## The problem
For each line below that includes the string "Open", show the whole line.

Segment Start: Records for this task

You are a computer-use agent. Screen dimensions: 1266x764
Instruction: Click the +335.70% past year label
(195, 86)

Segment End: Records for this task
Segment Start: Records for this task

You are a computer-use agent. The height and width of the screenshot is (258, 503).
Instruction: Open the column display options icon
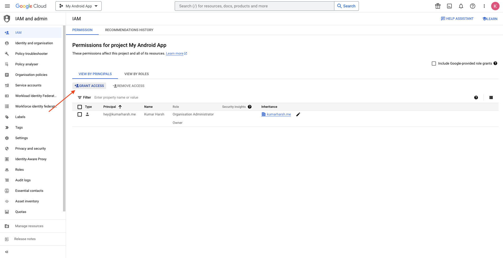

Segment End: Records for this task
Segment Start: Records for this task

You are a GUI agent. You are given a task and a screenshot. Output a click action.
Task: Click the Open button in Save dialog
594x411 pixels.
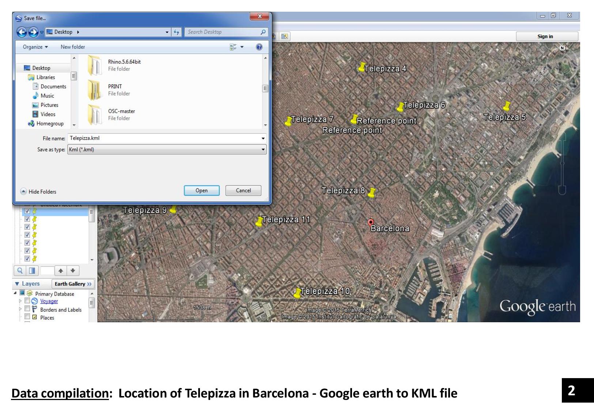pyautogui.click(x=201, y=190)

Segment End: Records for this task

## Finished exercise
Instruction: Open the column display options icon
Task: Click the Open button in Save dialog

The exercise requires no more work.